== Uit te voeren ==
Kun je in het stuk van de regel met "Task: Open Beli Toto Macau BB - Discount link" tot en met de regel met "Action: coord(929,372)" "sidebar" verwisselen voor "side panel"? Geef alleen die regels terug, verder ongewijzigd.
====================
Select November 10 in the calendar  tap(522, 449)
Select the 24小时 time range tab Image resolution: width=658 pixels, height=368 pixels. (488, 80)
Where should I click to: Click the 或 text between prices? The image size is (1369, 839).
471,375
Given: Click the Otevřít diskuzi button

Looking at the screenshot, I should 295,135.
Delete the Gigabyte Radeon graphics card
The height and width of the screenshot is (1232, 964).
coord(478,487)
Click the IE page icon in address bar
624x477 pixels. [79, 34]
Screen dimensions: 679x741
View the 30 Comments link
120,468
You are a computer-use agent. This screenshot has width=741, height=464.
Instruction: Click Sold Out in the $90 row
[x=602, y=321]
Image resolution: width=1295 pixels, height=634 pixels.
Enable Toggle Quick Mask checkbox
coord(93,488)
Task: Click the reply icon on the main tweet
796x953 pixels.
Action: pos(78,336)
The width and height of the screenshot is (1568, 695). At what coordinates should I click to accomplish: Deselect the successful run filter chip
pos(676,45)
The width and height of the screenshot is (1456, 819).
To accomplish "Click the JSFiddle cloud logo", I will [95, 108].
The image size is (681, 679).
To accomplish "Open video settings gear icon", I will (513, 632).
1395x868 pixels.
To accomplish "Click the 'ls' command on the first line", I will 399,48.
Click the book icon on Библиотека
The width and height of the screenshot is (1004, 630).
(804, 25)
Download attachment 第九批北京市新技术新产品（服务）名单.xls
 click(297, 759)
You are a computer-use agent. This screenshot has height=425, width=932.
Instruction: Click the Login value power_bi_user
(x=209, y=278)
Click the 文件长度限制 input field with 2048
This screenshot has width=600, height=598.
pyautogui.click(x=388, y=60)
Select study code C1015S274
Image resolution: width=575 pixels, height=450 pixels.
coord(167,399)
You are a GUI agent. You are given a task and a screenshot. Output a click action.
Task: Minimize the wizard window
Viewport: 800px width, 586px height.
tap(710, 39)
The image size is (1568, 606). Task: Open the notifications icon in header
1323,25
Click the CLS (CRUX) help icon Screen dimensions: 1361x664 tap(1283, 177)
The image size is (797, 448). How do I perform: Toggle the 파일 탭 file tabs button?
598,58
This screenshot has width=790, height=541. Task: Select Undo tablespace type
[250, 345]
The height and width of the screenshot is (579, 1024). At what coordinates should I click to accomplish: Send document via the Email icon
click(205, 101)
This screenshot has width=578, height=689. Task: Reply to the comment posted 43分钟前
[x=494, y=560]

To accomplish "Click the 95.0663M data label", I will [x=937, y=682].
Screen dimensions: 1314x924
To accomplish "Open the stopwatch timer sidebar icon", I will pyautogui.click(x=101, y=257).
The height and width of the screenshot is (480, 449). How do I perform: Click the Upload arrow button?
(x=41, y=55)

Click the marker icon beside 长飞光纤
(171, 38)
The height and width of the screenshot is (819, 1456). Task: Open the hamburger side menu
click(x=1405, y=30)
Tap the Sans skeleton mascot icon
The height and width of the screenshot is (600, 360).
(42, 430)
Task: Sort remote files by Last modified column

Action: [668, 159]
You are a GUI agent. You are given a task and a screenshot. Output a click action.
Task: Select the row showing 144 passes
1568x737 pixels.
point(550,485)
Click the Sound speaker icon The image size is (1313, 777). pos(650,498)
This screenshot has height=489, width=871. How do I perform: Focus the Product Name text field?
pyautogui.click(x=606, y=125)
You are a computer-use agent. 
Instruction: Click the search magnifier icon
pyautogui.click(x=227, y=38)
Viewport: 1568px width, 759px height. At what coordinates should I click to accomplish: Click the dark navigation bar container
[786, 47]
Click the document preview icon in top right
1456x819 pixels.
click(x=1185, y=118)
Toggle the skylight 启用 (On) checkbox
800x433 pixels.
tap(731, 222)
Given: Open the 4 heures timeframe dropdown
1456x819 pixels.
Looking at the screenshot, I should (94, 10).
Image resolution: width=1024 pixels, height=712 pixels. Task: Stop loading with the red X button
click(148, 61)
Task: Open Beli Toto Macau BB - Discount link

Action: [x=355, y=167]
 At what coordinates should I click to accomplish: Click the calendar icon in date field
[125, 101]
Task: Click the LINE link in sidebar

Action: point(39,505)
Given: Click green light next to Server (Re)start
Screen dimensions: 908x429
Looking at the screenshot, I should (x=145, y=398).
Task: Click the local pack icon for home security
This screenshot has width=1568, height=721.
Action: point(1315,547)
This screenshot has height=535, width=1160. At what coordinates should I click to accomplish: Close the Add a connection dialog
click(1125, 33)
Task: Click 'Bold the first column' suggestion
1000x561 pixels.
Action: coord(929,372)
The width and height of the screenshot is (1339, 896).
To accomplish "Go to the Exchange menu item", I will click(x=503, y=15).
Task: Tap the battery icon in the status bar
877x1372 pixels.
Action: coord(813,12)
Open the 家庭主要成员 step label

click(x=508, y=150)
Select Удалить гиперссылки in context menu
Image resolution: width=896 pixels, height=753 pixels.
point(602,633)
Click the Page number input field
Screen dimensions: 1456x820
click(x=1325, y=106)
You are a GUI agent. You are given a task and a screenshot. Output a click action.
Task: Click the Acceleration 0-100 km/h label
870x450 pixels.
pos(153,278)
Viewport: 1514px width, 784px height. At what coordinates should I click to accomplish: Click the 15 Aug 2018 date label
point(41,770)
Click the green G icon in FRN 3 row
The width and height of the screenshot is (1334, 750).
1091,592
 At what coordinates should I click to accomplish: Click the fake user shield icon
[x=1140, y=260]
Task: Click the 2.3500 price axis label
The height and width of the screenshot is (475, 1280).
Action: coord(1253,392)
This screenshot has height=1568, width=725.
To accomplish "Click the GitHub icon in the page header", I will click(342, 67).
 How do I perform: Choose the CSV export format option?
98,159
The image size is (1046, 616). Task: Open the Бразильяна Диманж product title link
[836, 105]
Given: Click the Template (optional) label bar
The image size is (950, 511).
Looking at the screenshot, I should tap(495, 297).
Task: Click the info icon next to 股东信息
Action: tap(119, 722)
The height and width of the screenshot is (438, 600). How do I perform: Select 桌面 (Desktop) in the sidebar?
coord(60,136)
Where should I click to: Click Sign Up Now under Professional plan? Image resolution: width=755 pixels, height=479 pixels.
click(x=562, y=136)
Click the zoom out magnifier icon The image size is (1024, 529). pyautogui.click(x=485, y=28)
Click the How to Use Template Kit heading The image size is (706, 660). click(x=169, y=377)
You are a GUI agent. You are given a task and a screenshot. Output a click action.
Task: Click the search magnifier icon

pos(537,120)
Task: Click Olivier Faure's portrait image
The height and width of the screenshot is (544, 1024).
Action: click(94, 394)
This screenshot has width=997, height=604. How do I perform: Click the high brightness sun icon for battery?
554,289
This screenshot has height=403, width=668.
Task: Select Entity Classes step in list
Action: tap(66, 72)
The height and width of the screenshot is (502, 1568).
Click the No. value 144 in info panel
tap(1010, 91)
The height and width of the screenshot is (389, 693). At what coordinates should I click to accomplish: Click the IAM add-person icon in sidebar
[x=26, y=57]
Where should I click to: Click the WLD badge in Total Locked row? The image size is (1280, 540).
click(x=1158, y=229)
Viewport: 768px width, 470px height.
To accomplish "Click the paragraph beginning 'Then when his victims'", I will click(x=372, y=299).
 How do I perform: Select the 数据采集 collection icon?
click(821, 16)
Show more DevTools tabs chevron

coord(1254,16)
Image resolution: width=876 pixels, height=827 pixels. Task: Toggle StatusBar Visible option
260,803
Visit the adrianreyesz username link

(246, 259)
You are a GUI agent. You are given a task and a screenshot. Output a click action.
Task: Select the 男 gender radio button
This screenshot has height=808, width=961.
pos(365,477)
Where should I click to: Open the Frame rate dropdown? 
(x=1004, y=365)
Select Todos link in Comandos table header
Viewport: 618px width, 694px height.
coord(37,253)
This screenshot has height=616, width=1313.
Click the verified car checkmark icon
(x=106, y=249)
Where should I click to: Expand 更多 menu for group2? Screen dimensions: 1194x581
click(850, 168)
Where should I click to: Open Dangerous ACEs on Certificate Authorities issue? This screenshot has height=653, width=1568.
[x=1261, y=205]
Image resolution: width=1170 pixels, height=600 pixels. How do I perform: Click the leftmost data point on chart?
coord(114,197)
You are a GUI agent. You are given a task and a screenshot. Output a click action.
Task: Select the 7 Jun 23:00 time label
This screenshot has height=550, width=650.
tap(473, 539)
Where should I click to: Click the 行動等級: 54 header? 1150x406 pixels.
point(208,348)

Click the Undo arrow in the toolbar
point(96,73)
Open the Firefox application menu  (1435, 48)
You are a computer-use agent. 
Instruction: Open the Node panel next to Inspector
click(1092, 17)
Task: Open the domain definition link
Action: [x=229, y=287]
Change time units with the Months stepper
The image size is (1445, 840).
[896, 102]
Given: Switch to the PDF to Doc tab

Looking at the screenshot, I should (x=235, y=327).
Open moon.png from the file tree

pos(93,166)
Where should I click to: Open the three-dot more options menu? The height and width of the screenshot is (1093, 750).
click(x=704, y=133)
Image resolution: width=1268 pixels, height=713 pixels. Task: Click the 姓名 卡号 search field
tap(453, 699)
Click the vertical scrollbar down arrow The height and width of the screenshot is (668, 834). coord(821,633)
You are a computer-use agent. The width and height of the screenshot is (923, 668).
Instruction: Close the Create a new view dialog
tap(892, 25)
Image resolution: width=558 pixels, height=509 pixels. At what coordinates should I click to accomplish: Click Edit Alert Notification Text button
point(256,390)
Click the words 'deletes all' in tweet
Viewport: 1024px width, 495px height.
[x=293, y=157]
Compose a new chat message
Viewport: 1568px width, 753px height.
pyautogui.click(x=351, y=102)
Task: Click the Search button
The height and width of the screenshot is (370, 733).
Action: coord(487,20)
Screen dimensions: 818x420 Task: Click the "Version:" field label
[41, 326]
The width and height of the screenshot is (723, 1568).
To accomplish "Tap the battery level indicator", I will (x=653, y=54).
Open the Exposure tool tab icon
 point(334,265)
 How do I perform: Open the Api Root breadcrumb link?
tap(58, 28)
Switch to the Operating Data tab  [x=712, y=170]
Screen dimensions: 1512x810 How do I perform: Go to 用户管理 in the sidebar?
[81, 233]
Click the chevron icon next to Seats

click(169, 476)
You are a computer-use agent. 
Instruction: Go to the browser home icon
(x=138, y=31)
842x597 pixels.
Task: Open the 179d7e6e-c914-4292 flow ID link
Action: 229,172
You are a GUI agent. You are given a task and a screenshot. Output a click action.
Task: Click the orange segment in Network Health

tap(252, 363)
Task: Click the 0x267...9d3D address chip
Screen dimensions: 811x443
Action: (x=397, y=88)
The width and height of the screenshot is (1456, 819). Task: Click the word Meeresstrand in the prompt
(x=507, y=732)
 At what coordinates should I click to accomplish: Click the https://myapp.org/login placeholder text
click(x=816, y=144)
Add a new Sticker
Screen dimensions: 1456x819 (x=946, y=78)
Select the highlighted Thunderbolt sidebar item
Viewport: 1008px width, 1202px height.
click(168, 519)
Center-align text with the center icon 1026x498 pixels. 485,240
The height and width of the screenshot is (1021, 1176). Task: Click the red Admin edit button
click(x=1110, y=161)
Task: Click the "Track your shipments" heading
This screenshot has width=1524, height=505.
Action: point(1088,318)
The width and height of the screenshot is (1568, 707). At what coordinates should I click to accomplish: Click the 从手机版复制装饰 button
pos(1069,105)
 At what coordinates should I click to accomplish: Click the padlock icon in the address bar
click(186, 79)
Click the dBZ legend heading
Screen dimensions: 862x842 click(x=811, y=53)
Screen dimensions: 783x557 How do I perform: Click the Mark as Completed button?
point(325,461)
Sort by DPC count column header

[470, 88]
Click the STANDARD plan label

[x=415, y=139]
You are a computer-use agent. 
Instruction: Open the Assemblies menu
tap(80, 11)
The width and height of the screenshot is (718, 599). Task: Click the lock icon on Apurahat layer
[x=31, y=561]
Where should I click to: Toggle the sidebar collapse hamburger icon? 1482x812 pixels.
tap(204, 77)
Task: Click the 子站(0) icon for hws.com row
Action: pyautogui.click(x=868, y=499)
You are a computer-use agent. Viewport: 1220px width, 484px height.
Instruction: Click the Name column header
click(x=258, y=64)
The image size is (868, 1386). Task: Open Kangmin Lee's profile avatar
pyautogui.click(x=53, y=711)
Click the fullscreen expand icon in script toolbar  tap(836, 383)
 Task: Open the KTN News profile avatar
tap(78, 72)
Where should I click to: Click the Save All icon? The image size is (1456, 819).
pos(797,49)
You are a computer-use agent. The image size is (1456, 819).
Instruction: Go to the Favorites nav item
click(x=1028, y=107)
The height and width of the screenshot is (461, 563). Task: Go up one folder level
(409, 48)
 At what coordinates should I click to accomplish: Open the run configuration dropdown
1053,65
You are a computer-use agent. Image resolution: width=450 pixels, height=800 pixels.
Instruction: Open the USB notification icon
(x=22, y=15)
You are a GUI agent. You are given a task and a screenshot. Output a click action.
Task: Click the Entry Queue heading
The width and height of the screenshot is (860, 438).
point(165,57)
====================
== Resultaat taak ==
Task: Open Beli Toto Macau BB - Discount link

Action: [x=355, y=167]
 At what coordinates should I click to accomplish: Click the calendar icon in date field
[125, 101]
Task: Click the LINE link in side panel

Action: point(39,505)
Given: Click green light next to Server (Re)start
Screen dimensions: 908x429
Looking at the screenshot, I should (x=145, y=398).
Task: Click the local pack icon for home security
This screenshot has width=1568, height=721.
Action: point(1315,547)
This screenshot has height=535, width=1160. At what coordinates should I click to accomplish: Close the Add a connection dialog
click(1125, 33)
Task: Click 'Bold the first column' suggestion
1000x561 pixels.
Action: coord(929,372)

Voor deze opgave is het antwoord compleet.